### Working data ###

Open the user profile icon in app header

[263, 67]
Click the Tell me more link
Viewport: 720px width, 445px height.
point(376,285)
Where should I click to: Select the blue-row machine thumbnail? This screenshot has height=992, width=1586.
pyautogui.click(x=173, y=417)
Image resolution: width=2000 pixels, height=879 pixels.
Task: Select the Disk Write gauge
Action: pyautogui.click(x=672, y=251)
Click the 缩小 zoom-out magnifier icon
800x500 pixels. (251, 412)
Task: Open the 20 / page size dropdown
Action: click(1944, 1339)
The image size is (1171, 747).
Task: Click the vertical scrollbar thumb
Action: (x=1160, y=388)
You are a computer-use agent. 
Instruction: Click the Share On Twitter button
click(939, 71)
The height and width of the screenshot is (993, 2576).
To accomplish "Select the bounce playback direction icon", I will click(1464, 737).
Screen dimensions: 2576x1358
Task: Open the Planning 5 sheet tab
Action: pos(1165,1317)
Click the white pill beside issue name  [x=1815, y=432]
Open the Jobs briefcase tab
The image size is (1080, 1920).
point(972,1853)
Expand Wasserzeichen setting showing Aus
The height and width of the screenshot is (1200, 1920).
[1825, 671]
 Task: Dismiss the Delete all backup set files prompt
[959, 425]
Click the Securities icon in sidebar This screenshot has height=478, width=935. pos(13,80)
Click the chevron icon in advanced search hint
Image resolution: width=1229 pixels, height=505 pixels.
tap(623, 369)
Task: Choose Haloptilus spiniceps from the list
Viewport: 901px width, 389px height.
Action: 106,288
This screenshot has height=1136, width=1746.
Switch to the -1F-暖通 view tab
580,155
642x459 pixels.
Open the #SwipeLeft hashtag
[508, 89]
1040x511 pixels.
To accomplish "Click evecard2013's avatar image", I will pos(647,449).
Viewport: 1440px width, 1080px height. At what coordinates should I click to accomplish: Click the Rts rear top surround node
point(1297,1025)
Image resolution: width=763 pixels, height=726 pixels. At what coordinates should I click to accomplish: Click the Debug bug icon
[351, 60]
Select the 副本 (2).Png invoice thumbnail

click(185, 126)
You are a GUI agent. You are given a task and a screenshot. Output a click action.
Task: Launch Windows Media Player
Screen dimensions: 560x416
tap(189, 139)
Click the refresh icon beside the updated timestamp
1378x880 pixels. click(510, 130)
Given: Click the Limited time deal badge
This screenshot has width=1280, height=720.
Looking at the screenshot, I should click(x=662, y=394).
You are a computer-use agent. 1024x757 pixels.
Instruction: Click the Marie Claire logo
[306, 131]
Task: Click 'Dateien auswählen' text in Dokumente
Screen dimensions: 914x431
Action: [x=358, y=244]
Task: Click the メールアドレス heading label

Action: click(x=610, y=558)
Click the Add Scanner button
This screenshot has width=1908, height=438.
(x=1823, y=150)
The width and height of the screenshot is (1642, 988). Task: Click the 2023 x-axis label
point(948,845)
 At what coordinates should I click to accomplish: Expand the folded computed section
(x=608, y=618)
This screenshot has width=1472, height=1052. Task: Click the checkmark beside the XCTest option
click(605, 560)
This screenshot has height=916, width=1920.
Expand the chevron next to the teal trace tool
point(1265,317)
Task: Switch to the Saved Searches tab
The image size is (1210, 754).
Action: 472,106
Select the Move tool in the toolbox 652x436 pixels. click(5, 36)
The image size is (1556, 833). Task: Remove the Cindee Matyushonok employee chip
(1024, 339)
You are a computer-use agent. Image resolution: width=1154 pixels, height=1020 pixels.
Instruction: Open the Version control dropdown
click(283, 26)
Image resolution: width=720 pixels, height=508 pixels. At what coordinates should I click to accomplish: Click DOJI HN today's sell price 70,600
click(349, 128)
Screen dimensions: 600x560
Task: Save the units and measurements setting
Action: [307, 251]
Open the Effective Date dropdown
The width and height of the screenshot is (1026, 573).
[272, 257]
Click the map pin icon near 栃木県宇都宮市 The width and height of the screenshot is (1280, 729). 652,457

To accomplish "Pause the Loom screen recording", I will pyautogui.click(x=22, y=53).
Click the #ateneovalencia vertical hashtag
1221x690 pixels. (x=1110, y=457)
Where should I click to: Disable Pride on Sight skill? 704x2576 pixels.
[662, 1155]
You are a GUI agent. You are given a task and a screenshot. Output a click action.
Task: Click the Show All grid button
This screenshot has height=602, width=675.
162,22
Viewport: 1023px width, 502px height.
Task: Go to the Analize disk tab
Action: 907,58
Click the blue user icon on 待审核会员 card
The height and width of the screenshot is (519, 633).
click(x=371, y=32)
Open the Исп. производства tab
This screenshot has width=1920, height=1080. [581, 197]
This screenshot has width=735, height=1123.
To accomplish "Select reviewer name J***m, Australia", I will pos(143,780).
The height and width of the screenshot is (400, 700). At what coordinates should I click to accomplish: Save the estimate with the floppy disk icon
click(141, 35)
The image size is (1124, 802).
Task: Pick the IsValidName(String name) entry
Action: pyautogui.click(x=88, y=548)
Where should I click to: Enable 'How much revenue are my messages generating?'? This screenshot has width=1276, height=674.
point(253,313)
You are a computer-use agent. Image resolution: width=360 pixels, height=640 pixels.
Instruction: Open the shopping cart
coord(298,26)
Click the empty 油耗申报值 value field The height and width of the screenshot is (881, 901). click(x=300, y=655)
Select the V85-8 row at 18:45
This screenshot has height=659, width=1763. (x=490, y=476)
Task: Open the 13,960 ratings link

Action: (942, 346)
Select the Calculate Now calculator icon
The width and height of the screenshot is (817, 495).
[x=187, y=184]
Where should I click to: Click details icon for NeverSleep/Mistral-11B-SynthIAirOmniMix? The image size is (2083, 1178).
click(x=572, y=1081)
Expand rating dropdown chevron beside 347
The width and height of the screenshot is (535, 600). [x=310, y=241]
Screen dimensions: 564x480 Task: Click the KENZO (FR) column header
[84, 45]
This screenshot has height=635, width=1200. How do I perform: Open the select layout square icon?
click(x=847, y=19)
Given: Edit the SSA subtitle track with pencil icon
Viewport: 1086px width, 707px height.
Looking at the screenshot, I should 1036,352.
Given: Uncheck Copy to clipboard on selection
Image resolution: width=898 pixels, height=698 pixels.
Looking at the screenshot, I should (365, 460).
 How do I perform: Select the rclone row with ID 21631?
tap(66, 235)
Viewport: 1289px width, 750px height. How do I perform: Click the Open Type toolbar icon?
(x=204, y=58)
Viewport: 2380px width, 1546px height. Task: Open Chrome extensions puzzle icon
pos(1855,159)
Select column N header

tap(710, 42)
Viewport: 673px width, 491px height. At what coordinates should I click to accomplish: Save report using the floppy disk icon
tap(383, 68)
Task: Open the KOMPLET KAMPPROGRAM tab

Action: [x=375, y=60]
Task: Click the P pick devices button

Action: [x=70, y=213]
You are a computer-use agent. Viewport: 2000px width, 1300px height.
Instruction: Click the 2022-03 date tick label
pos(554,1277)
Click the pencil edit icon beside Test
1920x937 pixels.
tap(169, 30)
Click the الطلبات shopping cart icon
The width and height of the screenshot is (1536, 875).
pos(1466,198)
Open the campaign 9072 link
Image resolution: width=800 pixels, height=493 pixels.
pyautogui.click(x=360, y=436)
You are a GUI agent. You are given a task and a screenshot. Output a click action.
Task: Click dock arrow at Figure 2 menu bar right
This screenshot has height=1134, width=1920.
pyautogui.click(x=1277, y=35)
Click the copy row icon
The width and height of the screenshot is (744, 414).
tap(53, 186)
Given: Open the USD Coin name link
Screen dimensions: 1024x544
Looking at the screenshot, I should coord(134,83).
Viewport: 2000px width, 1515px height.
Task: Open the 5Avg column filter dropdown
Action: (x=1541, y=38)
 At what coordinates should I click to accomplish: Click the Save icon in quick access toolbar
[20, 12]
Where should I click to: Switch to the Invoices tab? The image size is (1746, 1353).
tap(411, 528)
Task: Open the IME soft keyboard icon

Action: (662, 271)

###

## [Aim of the task]
In the records, swap "shopping cart" for "checkout bag" in the stretch from the line containing "Where should I click to: Enable" through the line containing "coord(298,26)", leaving everything else unchanged. Return only those lines.

## [Task solution]
Where should I click to: Enable 'How much revenue are my messages generating?'? This screenshot has width=1276, height=674.
point(253,313)
You are a computer-use agent. Image resolution: width=360 pixels, height=640 pixels.
Instruction: Open the checkout bag
coord(298,26)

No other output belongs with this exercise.